### [What you have to do]
Convert everything from the start of the items below down to and including the line containing "I will point(830,114)." into a Markdown table with the columns Row and Content. Number each line in sequence and omit blank lines.

### [Available data]
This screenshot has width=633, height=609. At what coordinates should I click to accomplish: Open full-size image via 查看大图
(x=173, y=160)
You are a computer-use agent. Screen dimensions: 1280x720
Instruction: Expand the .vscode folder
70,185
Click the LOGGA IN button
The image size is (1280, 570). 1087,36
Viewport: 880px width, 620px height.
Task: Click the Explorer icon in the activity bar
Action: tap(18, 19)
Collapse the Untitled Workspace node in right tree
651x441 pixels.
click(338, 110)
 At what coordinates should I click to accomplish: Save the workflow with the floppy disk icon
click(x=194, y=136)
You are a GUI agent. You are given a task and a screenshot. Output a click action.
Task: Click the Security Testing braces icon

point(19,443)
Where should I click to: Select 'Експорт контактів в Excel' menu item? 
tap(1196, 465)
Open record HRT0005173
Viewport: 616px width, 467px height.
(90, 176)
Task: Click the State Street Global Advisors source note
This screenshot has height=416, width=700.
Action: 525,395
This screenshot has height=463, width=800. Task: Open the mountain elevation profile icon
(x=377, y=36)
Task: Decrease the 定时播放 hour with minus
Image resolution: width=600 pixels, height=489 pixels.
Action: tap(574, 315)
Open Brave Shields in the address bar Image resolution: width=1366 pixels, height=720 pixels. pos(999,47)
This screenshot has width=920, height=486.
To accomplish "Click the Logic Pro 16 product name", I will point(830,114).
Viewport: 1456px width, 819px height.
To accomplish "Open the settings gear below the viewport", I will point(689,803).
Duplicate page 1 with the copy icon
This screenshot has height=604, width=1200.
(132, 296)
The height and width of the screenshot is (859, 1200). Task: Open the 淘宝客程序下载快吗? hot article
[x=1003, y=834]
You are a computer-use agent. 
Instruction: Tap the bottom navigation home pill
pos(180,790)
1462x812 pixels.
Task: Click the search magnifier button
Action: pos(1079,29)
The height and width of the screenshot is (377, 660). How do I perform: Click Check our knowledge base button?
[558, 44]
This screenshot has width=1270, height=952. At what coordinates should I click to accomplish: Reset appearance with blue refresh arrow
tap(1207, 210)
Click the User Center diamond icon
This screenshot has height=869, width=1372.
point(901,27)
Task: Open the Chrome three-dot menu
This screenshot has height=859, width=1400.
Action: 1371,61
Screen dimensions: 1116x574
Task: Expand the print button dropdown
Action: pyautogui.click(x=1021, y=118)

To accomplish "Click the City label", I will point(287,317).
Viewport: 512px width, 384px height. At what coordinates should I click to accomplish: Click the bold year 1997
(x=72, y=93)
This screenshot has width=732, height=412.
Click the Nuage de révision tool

### [Right answer]
| Row | Content |
|---|---|
| 1 | This screenshot has width=633, height=609. At what coordinates should I click to accomplish: Open full-size image via 查看大图 |
| 2 | (x=173, y=160) |
| 3 | You are a computer-use agent. Screen dimensions: 1280x720 |
| 4 | Instruction: Expand the .vscode folder |
| 5 | 70,185 |
| 6 | Click the LOGGA IN button |
| 7 | The image size is (1280, 570). 1087,36 |
| 8 | Viewport: 880px width, 620px height. |
| 9 | Task: Click the Explorer icon in the activity bar |
| 10 | Action: tap(18, 19) |
| 11 | Collapse the Untitled Workspace node in right tree |
| 12 | 651x441 pixels. |
| 13 | click(338, 110) |
| 14 |  At what coordinates should I click to accomplish: Save the workflow with the floppy disk icon |
| 15 | click(x=194, y=136) |
| 16 | You are a GUI agent. You are given a task and a screenshot. Output a click action. |
| 17 | Task: Click the Security Testing braces icon |
| 18 | point(19,443) |
| 19 | Where should I click to: Select 'Експорт контактів в Excel' menu item?  |
| 20 | tap(1196, 465) |
| 21 | Open record HRT0005173 |
| 22 | Viewport: 616px width, 467px height. |
| 23 | (90, 176) |
| 24 | Task: Click the State Street Global Advisors source note |
| 25 | This screenshot has height=416, width=700. |
| 26 | Action: 525,395 |
| 27 | This screenshot has height=463, width=800. Task: Open the mountain elevation profile icon |
| 28 | (x=377, y=36) |
| 29 | Task: Decrease the 定时播放 hour with minus |
| 30 | Image resolution: width=600 pixels, height=489 pixels. |
| 31 | Action: tap(574, 315) |
| 32 | Open Brave Shields in the address bar Image resolution: width=1366 pixels, height=720 pixels. pos(999,47) |
| 33 | This screenshot has width=920, height=486. |
| 34 | To accomplish "Click the Logic Pro 16 product name", I will point(830,114). |